_TEXT EXTRACT_
>>>

That was the response when we’d first considered venturing north.

But it wasn’t just to us, the foreigners, as we’d originally believed.

The hills and mountains around these parts, they were home to banditos and the Sendero Luminoso (Shining Path guerillas).

Not even the locals dared venture there, for fear of their lives…

So here we were, half a decade later and the world (at least here) was different.

There was a thrill, but it came from marvelling at soaring, 6,000 metre peaks, and not from the dodging bullets.

There was a shortness of breath, but it was from the efforts of scrambling over scree filled passes, as opposed to fear.

Here we were, finally walking some of the most beautiful and pristine mountains in the world, no crowds, just us and raw nature!

"The Huayhuash is one of the toughest destinations that we explore at No Roads. A combination of high elevation, unpredictable weather, and its remoteness, makes this one challenging destination indeed. I'd encourage any trekker to reach out to us to further discuss fitness and experience, to see if this trip is truly right for you!"
Chris Nash
Operations Manager South America

“There is something about mountains that moves the soul.

They arouse a powerful sense of spiritual awareness and a notion of our own transient and fragile mortality and our insignificant place in the universe.

They have about them an ethereal, evocative addiction that I find impossible to resist.

They are an infuriating and fascinating contradiction. Climbing rarely makes sense but nearly always feels right”

Joe Simpson, Touching the Void

Considered the most beautiful trek in South America and ranking as one of the best on the planet, the Cordillera Huayhuash (pronounced ‘waywash’) is a stunningly picturesque landscape dominated by white snow-capped peaks of 5000 and 6000 metres, tumbling glaciers and high altitude meadows. 

Famed as the source of the mighty Amazon river, and for many years the refuge of the Sendero Luminoso (Shining Path) communist guerillas. Today, the guerillas are gone and it remains a sparsely populated region still waiting to be tamed by those intrepid enough.

“The complete Huayhuash circuit has been noted as one of the most physically and emotionally challenging treks in the country, but also one of the most rewarding”

Agnes Rivera, Lonely Planet

Huayhuash Shadow

The Journey

Arrival to Lima and transfer to hotel.

Lima to Huaraz transfer by public bus (8 hours 30 minutes).

We’ll depart in the morning to arrive in the evening. (B)

Rest day in Huaraz.

This allows time for your body to adjust to the altitude. (B)

Transfer from Huaraz (3100 m) to Santa Cruz (3150 m) and trek to lagoon Wilcacocha (3745 m).

Return to Huaraz and enjoy a free afternoon. (B,L)

Transfer from Huaraz (3100 m) to Pitec (4150 m) and trek to Churup lagoon (4450 m).

Return to Huaraz for another free afternoon. (B,L)

Transfer Huaraz (3100 m) to Quartelhuayn campsite (4150 m) by private transfer.

Departing around 8am and depending on road conditions, this is generally a 5 to 6 hours drive. We will usually find a nice place to stop between Chiquien and Quartelhuain for lunch. (B,L,D)

<<<

_STATED GOAL A_
In the Huayhuash trek text, how long does the public bus transfer from Lima to Huaraz take?
_STATED GOAL B_
From the Huayhuash trek text, copy the passage between "Lima to Huaraz" and "the altitude. (B)", inclusive, word for word.
_STATED GOAL C_
Condense the paragraph of the Huayhuash trek text that begins "Considered the most beautiful trek" into a shorter version that keeps its main facts.

_DATA SUPPLIED_
>>>

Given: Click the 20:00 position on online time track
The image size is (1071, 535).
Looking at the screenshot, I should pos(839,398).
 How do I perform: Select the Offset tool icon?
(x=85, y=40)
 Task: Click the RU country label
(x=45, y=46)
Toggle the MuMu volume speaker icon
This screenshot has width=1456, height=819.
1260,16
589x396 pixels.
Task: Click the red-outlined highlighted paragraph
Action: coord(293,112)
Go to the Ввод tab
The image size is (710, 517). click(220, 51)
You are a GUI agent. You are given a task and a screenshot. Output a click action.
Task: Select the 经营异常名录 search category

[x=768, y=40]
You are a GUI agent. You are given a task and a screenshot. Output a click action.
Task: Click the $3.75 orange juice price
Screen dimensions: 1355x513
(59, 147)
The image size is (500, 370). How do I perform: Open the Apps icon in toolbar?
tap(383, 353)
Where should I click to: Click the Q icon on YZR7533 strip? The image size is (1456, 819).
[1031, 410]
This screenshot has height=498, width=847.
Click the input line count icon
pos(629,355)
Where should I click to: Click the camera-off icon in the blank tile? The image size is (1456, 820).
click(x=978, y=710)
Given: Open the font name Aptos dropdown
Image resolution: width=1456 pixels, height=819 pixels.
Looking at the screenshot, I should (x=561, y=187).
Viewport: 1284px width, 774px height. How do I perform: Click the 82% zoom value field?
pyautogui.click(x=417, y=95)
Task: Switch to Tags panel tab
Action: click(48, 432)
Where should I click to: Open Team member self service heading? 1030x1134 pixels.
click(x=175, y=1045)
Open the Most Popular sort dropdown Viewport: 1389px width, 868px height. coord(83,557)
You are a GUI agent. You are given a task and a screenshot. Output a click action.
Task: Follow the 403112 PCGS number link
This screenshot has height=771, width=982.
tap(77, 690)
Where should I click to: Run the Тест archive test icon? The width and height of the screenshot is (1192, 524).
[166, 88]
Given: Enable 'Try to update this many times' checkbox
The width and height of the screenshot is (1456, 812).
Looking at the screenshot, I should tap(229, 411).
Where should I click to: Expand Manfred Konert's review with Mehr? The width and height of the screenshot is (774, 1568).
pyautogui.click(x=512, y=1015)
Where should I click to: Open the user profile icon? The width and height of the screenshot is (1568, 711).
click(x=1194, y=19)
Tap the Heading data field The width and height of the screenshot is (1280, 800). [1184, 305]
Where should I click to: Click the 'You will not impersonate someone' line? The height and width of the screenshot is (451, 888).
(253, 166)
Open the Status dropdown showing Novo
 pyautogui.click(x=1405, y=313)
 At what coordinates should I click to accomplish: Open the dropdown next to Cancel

<<<

_COMPLETE RESPONSE A_
8 hours 30 minutes

_COMPLETE RESPONSE B_
Lima to Huaraz transfer by public bus (8 hours 30 minutes).

We’ll depart in the morning to arrive in the evening. (B)

Rest day in Huaraz.

This allows time for your body to adjust to the altitude. (B)

_COMPLETE RESPONSE C_
The Cordillera Huayhuash, pronounced "waywash," is considered South America's most beautiful trek and one of the best in the world. Its landscape is dominated by snow-capped peaks of 5000 and 6000 meters, tumbling glaciers, and high-altitude meadows.